*Record excerpts*:
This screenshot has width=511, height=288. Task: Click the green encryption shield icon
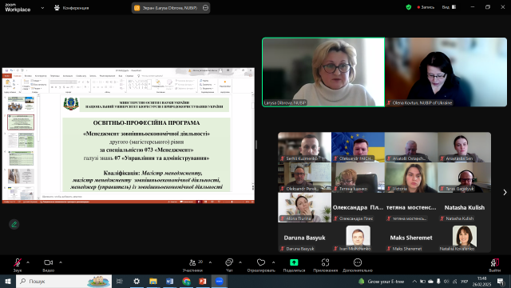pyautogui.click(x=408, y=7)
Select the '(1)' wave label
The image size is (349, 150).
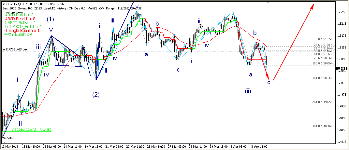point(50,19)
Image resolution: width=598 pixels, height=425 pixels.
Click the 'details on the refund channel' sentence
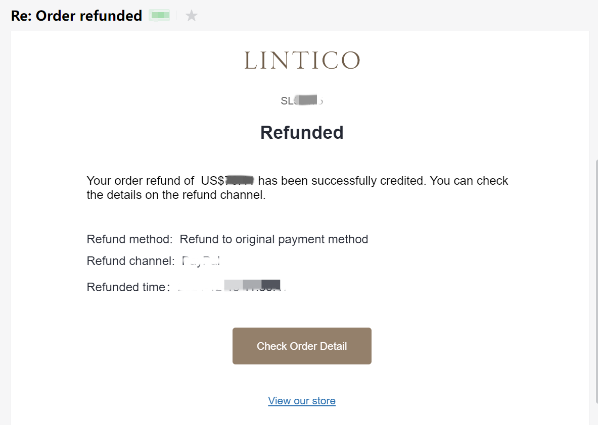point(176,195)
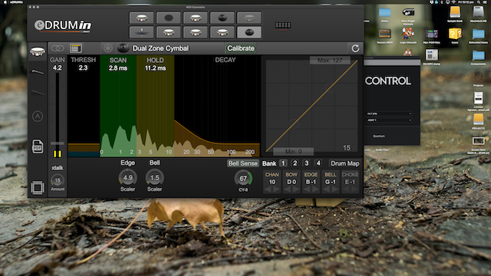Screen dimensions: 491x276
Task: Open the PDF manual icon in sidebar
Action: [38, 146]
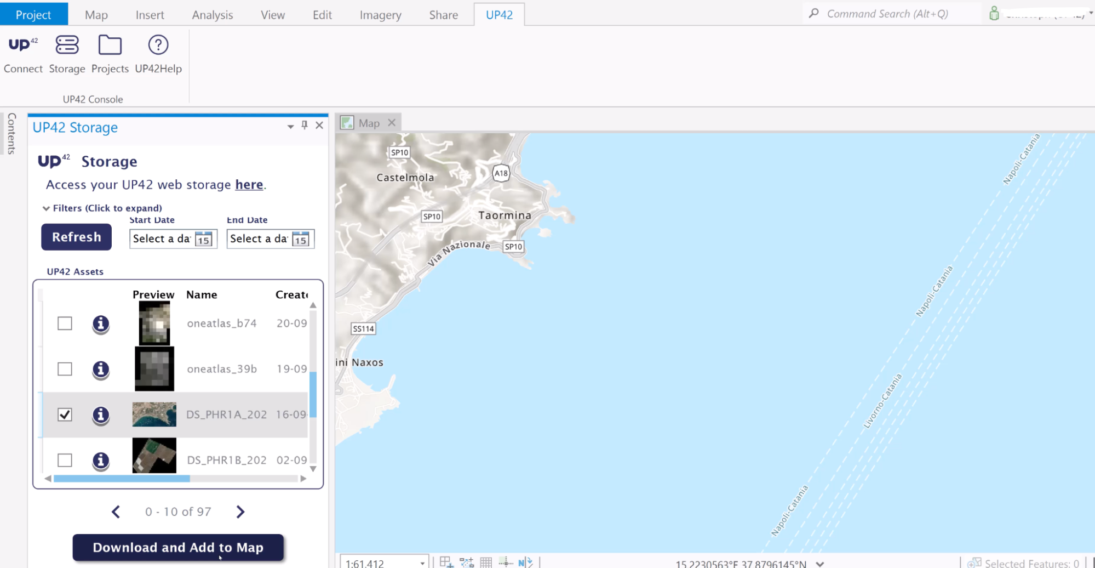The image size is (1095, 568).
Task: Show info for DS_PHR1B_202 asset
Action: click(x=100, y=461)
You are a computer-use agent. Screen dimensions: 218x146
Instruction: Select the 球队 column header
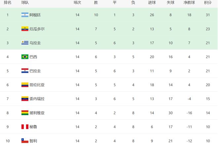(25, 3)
==
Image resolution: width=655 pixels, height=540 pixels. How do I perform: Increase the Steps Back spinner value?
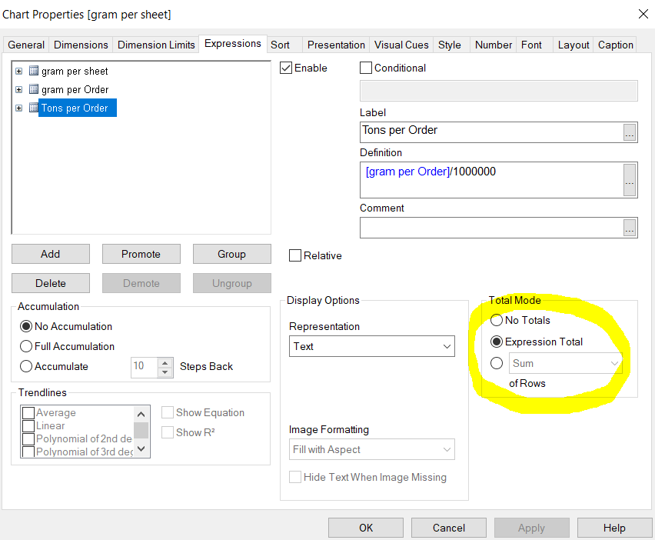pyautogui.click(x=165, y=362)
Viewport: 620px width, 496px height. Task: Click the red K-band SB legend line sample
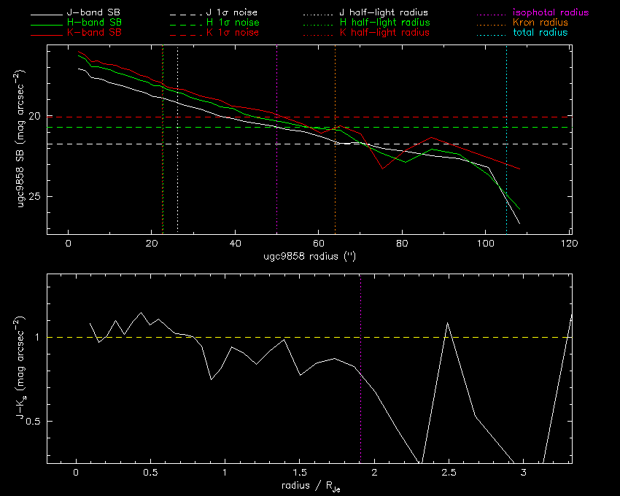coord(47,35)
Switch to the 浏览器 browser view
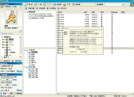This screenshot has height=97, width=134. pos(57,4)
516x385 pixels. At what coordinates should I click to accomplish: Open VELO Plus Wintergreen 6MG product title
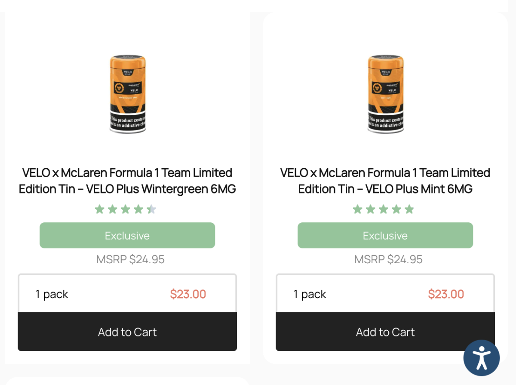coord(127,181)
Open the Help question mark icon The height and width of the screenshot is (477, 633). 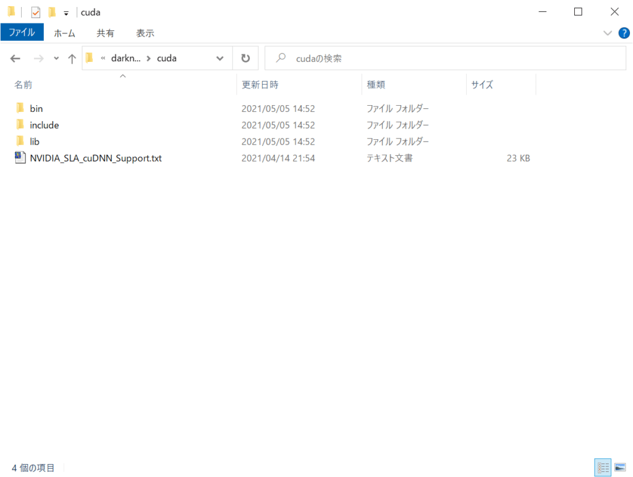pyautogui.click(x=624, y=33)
---
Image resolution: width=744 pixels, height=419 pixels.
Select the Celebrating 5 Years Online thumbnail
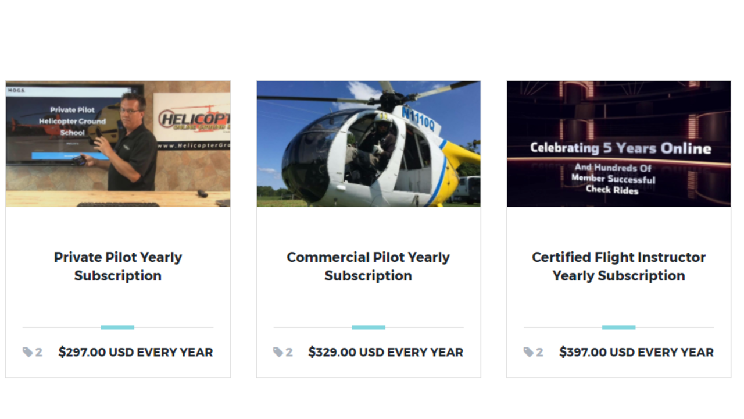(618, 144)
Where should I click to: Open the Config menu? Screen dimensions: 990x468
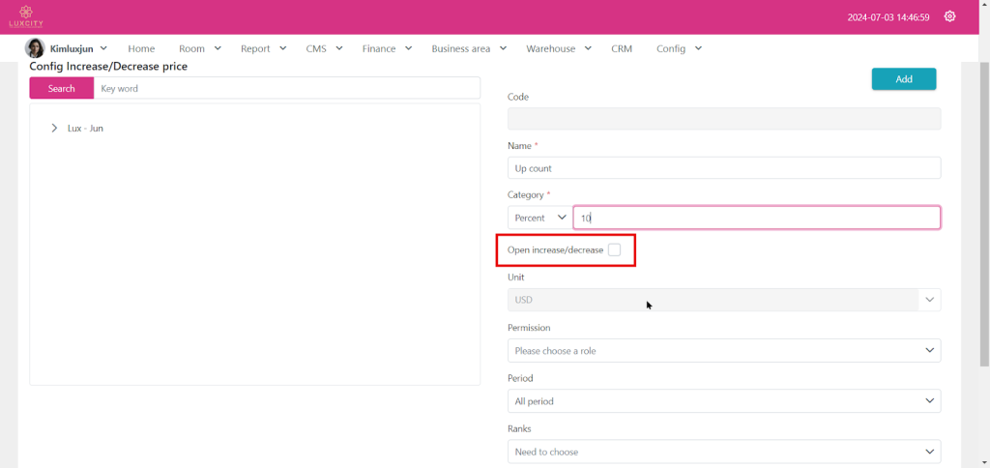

*Goal of the exercise*:
Among the entries above, find the line with "This screenshot has width=511, height=288." and repeat exactly from there through the line with "Image resolution: width=598", leaving out the pictures.

*Final answer*:
This screenshot has width=511, height=288. Task: Click the green encryption shield icon
pyautogui.click(x=408, y=7)
Select the '(1)' wave label
The image size is (349, 150).
point(50,19)
Image resolution: width=598 pixels, height=425 pixels.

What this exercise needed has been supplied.